The Elders of Zion Get a Break
In Revealed – the capitalist network that runs the world the New Scientist cites a Swiss Federal Institute of Technology study, opening with this:
“AS PROTESTS against financial power sweep the world this week, science may have confirmed the protesters’ worst fears. An analysis of the relationships between 43,000 transnational corporations has identified a relatively small group of companies, mainly banks, with disproportionate power over the global economy.
The study’s assumptions have attracted some criticism, but complex systems analysts contacted by New Scientist say it is a unique effort to untangle control in the global economy. Pushing the analysis further, they say, could help to identify ways of making global capitalism more stable.”
While the argument that an elite group of bankers have control over the rest of us may carry some weight, the fact of the matter is that the global economy is controlled by a variety of equally avaricious syndicates who I believe should be scrutinized with the same level of disgust that The Occupy Wall Street Movement are making fashionable in New York and around the world.
A case in point: According to the United Nations — itself a den of thieves I might add — international drug cartels and their narco-terrorist enforcers, traffickers on mules, and mules on aeroplanes, down to the street-level pushers, all buoy up a black market [hopelessly under-]estimated at over $400 billion. Notwithstanding that all that money gets laundered through the banks and their clientele of “legit” businesses — an issue for public outcry in of itself — where is the popular outrage about the human misery and hidden costs associated with this capitalist trade? How about organizing a grass-roots protest on the corner of every dope-dealing intersection, posting video clips of pistol-whipped crack-whores on YouTube and exposing the horror of it all for tea-time consumption on cable news?
Concerned Women for America – hardly feminists but lobbyists all the same — estimated ten years ago that in the United States alone pornography accounts for over $100 billion in revenues. With the proliferation of the internet and e-commerce one can only guess at it’s current worth. More so today than a decade ago, the porn industry generates such huge profits that large corporations continue to set moral compunction aside for the thrill that comes with every money-shot they now bankroll and shamelessly distribute. Oui, oui mesdames et messieurs, it is, indeed, a messy business. Enabled by technology and big bucks, multinational corporations have become the institutionalized pimps, peddling nastiness in the guise of “free speech” and “consumer demand” to any paying voyeur who wants to get an eye full.
So, what to do? Picket hotel chains, close them down; tell the cable companies we won’t do business with them even if it means no TV, broadband or mobile phones? Of course, we might consider protesting on the corner of every dope-dealing intersection and kill two birds with one stone perhaps. That’s kind of grass rootsy, isn’t it?

Tasks
1. Quote the part of the commentary on who controls the global economy that opens with the words containing "Concerned Women for" and closes with "an eye full.".
2. Write the next part of the commentary on who controls the global economy, picking up after its final sentence.

Data segment
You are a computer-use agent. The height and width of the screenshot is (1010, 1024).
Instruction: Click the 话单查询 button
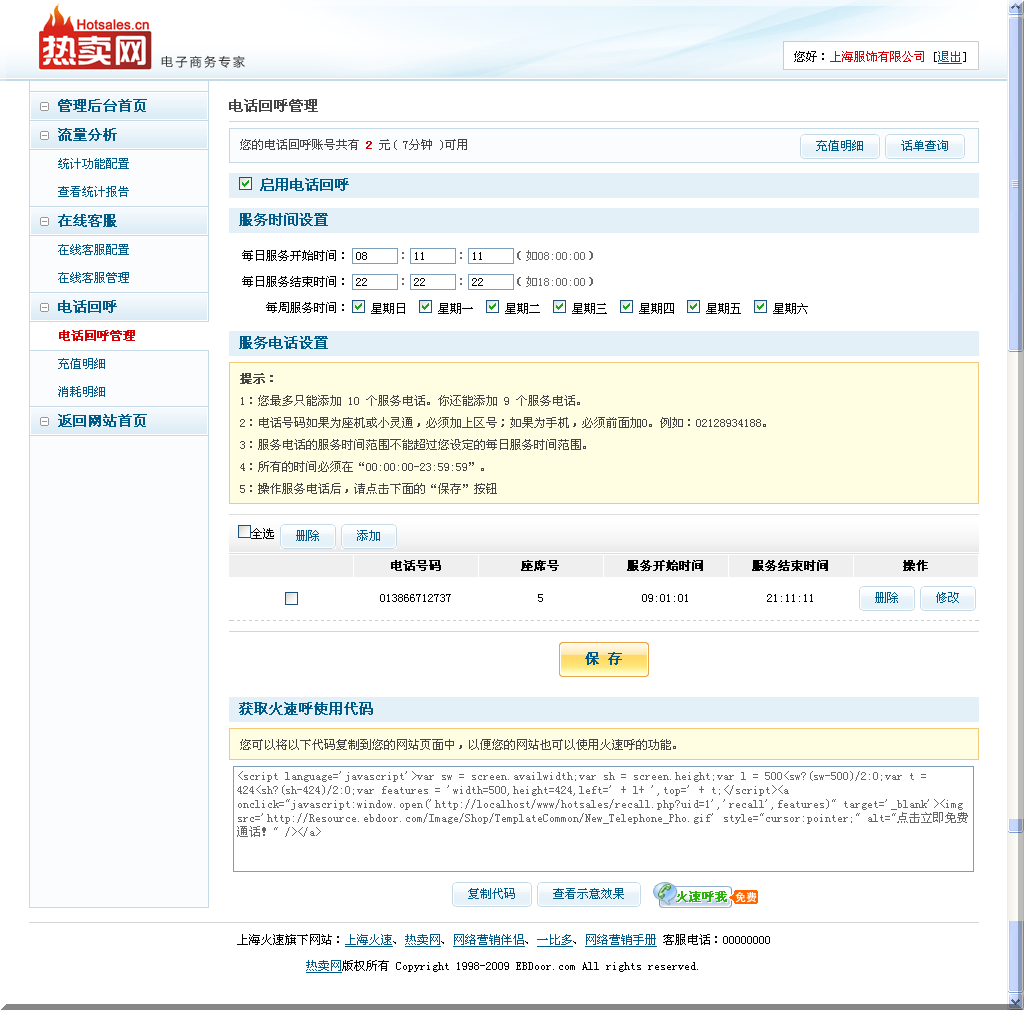924,146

Responses
1.
Concerned Women for America – hardly feminists but lobbyists all the same — estimated ten years ago that in the United States alone pornography accounts for over $100 billion in revenues. With the proliferation of the internet and e-commerce one can only guess at it’s current worth. More so today than a decade ago, the porn industry generates such huge profits that large corporations continue to set moral compunction aside for the thrill that comes with every money-shot they now bankroll and shamelessly distribute. Oui, oui mesdames et messieurs, it is, indeed, a messy business. Enabled by technology and big bucks, multinational corporations have become the institutionalized pimps, peddling nastiness in the guise of “free speech” and “consumer demand” to any paying voyeur who wants to get an eye full.

2.
Beyond the parochial interests of the Concerned Women for America and their 2002 report, The Porn Ring Around Corporate White Collars: Getting Filthy Rich, there is no mention of other money makers that line the pockets of fat cats many of whom I suspect control substantial banking interests. No guesstimation of the billions of dollars worldwide extracted from the miserable sex slaves who “service” a burgeoning sex tourism trade, for example. No reference to the corporate pimps who profit from Bangladeshi brothels, Bangkok peep-shows, and well-financed global crime syndicates who truly know no borders, no moral boundaries either.
And don’t get me started on the tobacco, alcohol and pharmaceuticals conglomerates, the military-industrial complex, and what Mickey D can do with his hormone laden beefburgers…yada, yada, yada. All this would require peripatetic picketing that would exhaust even the most passionate primitives, antithetical zeitgeists, and who knows, even sleeper cells.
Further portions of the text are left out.